For production use, you might want to download larger models like Stable Diffusion 3.5. Note that some models require authentication.

In [None]:
# Download Stable Diffusion 3.5 Medium
# Uncomment the following lines to download (requires ~10GB disk space)

# model_path = download_model(
#     model_id="stabilityai/stable-diffusion-3.5-medium",
#     output_dir="../models/sd3.5-medium",
#     use_auth_token=True  # May require authentication
# )

## Example 3: Download Fine-tuned Red Hat Dog Model

This is a custom fine-tuned Stable Diffusion 3 model trained on Red Hat dog images. It's useful for generating images with the Red Hat mascot.

In [None]:
# Download the Red Hat Dog fine-tuned SD3 model
# This model is fine-tuned for generating Red Hat mascot images

model_path = download_model(
    model_id="cfchase/redhat-dog-sd3",
    output_dir="../models/redhat-dog-sd3"
)

# You can then use this model with:
# pipeline = DiffusionPipeline.from_pretrained("./models/redhat-dog-sd3")

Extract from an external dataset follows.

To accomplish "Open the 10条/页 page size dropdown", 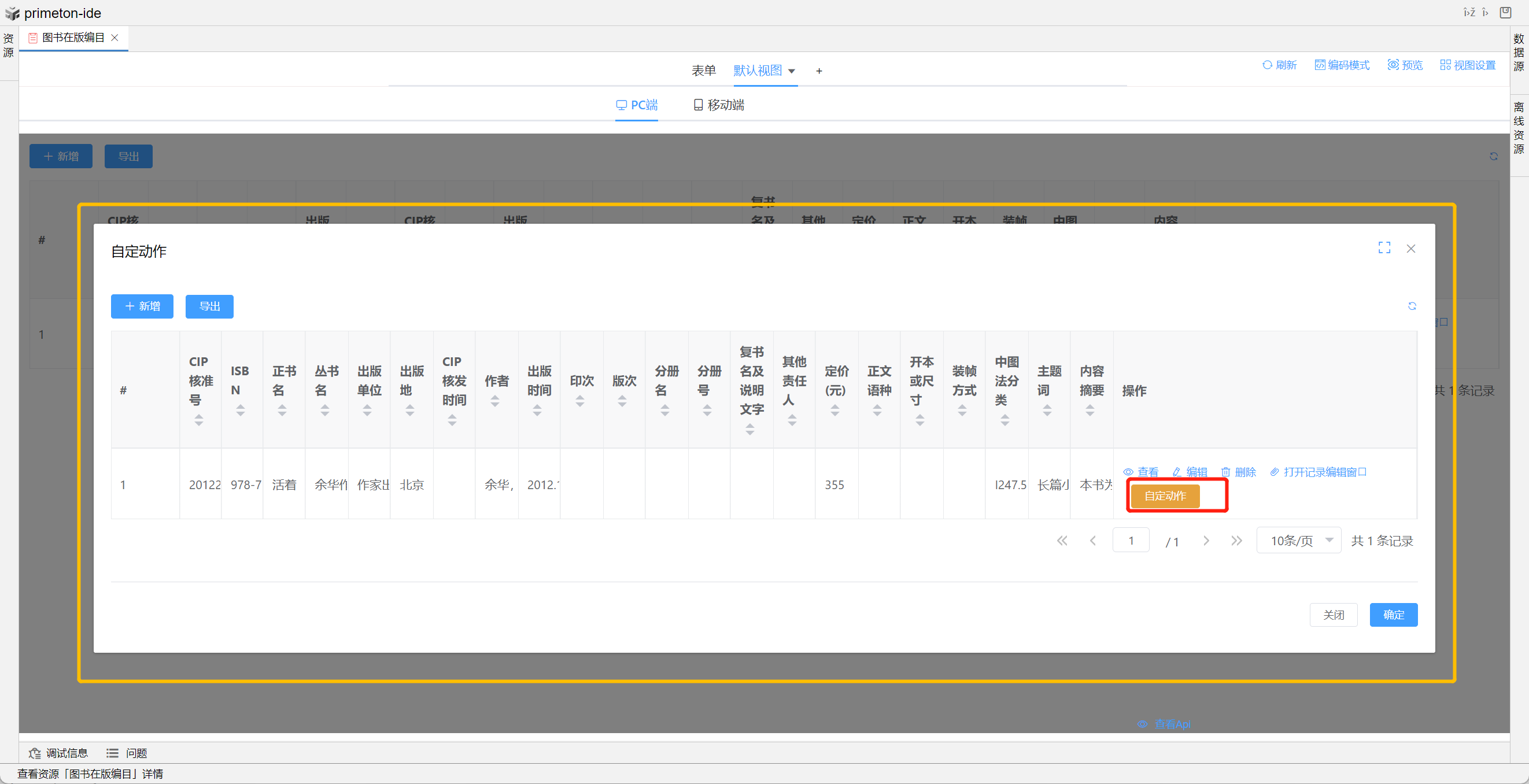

## Authentication for Gated Models

Some models on HuggingFace require authentication. Here's how to set up authentication:

In [None]:
def setup_auth():
    """
    Check and setup HuggingFace authentication.
    """
    # Check for token in environment
    token = os.environ.get("HF_TOKEN") or os.environ.get("HUGGING_FACE_HUB_TOKEN")
    
    if token:
        print("✓ Found HuggingFace token in environment")
        return True
    
    # Check for token file
    token_file = Path.home() / ".huggingface" / "token"
    if token_file.exists():
        print("✓ Found HuggingFace token file")
        return True
    
    print("⚠️ No HuggingFace token found")
    print("To authenticate:")
    print("1. Set HF_TOKEN environment variable, or")
    print("2. Run: huggingface-cli login")
    return False

# Check authentication status
has_auth = setup_auth()

## Loading Models from Disk

Once downloaded, you can load these models directly from disk without needing internet access. Here's how to use the downloaded models with Diffusers:

In [None]:
# Example: Loading a downloaded model with Diffusers
# Uncomment to test (requires diffusers and torch installed)

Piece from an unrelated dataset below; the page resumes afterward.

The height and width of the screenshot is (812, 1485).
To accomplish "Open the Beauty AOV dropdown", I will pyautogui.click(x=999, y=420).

# from diffusers import DiffusionPipeline
# import torch
#
# # Load from local path instead of HuggingFace ID
# pipeline = DiffusionPipeline.from_pretrained(
#     "./models/tiny-sd",  # Local path to downloaded model
#     torch_dtype=torch.float16 if torch.cuda.is_available() else torch.float32
# )
#
# # Move to GPU if available
# if torch.cuda.is_available():
#     pipeline = pipeline.to("cuda")
#
# print("Model loaded successfully from disk!")

## Batch Download Multiple Models

You can easily download multiple models in a batch:

In [None]:
# Define models to download
models_to_download = [
    {"id": "segmind/tiny-sd", "dir": "./models/tiny-sd"},
    # Add more models here as needed
    # {"id": "runwayml/stable-diffusion-v1-5", "dir": "./models/sd-v1.5"},
    # {"id": "stabilityai/stable-diffusion-2-1", "dir": "./models/sd-v2.1"},
]

# Download all models
for model in models_to_download:
    print(f"\n{'='*50}")
    try:
        download_model(model["id"], model["dir"])
    except Exception as e:
        print(f"Failed to download {model['id']}: {e}")

## Clean Up Downloaded Models

If you need to remove downloaded models to free up space:

In [None]:
import shutil

def remove_model(model_dir: str):
    """
    Remove a downloaded model directory.
    """
    model_path = Path(model_dir)
    if model_path.exists():
        shutil.rmtree(model_path)
        print(f"✓ Removed {model_path}")
    else:
        print(f"⚠️ Directory not found: {model_path}")

# Example: Remove a model (uncomment to use)
# remove_model("./models/tiny-sd")

## Tips and Best Practices

1. **Storage Location**: Choose a location with sufficient disk space. Large models can be 5-20GB+.

2. **Network**: Downloads can be large. Use a stable, fast internet connection.

3. **Authentication**: Some models require accepting terms of use on HuggingFace before downloading.

4. **Caching**: `snapshot_download` automatically caches downloads. Subsequent downloads of the same model will be faster.

5. **Version Control**: Don't commit large model files to git. Add your models directory to `.gitignore`.

6. **Deployment**: For production, consider using object storage (S3, GCS) or persistent volumes to store models.